Since its discovery in 1981, HIV-1 has infected almost 78 million people, and ~39 million people have died. An effective vaccine for HIV-1 remains an utmost priority. In the past several years, tremendous progress has been made in designing different immunogens and employing vaccination strategies, with the common goal of eliciting broadly neutralizing antibodies (bnAbs) and/or T cell responses against HIV infection. Several bnAbs have been isolated from patients, suggesting that the humoral immune system is capable of making such antibodies. Unfortunately, none of the immunogens and vaccination strategies has elicited bnAbs till date, and thus a tremendous amount of work still lies ahead. Here, we evaluated an immune complexing vaccination strategy in rabbits to focus the immune response towards critical neutralizing epitopes on HIV-1 by masking the hypervariable, immunodominant V3 loop on gp120 with a rabbit monoclonal antibody (mAb).

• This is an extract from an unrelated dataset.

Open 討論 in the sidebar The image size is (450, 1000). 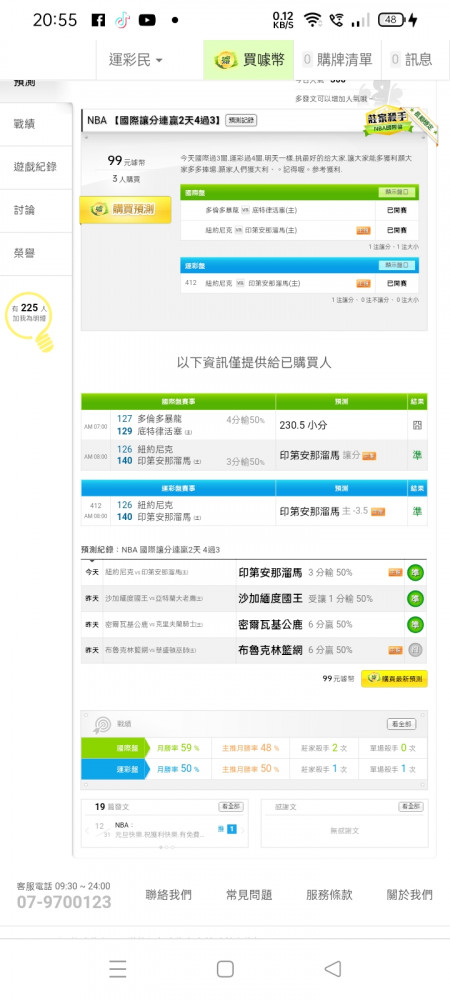tap(25, 210)
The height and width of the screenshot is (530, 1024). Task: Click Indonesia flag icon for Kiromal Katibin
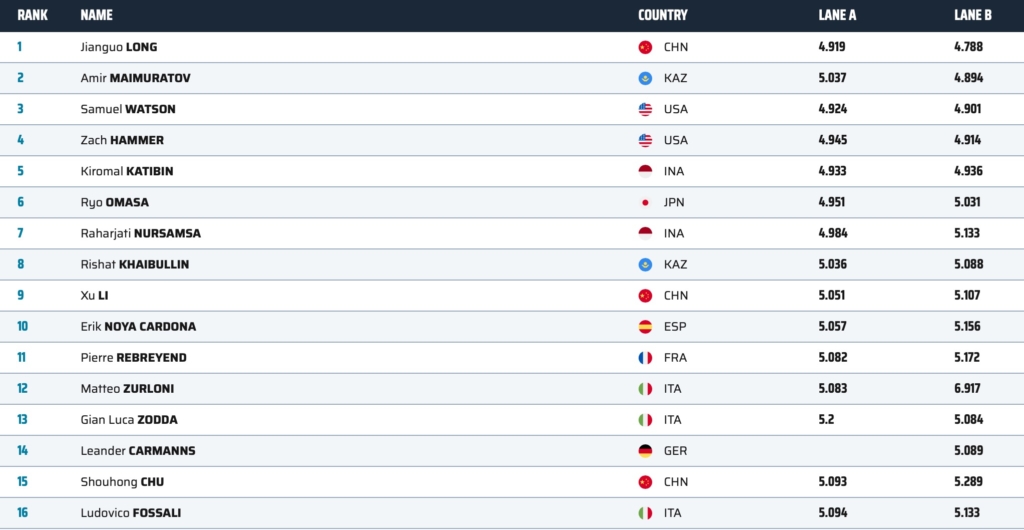(x=645, y=171)
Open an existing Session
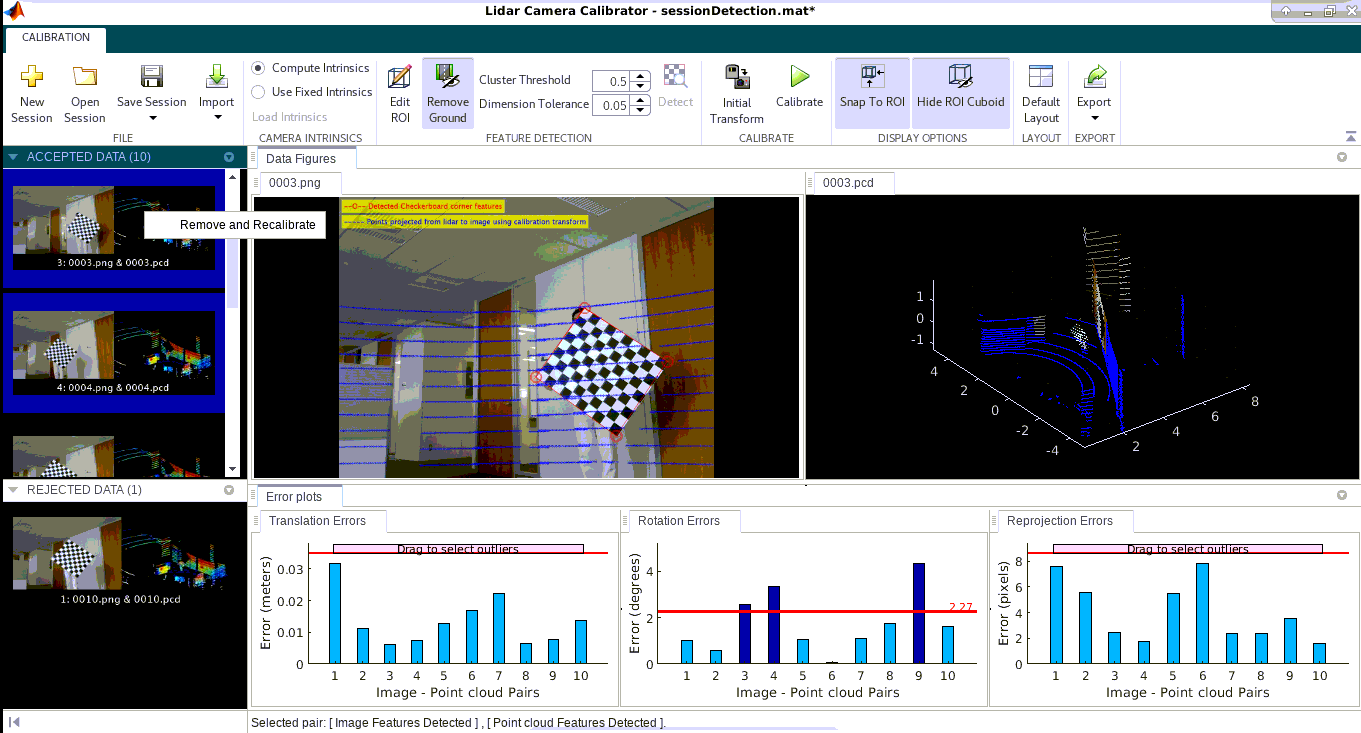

Our findings indicate that although the humoral immune response did not increase in immune complex vaccinated rabbits as compared to gp120 alone group, we still suppressed the V3-specific antibody, as seen by antigen specific antibody titer and fine linear epitope mapping. Also, competition of immune complex sera against V3 loop-neutralizing antibodies (nAbs) confirm repressed antibody activity towards this epitope. Although, immune complex vaccinated rabbits failed to elicit neutralizing antibodies, we have demonstrated the proof of concept and feasibility of this approach. Further evaluation of this strategy using alternate immunogens like BG505 SOSIP gp140 and eOD-GT8 will be carried out in the near future.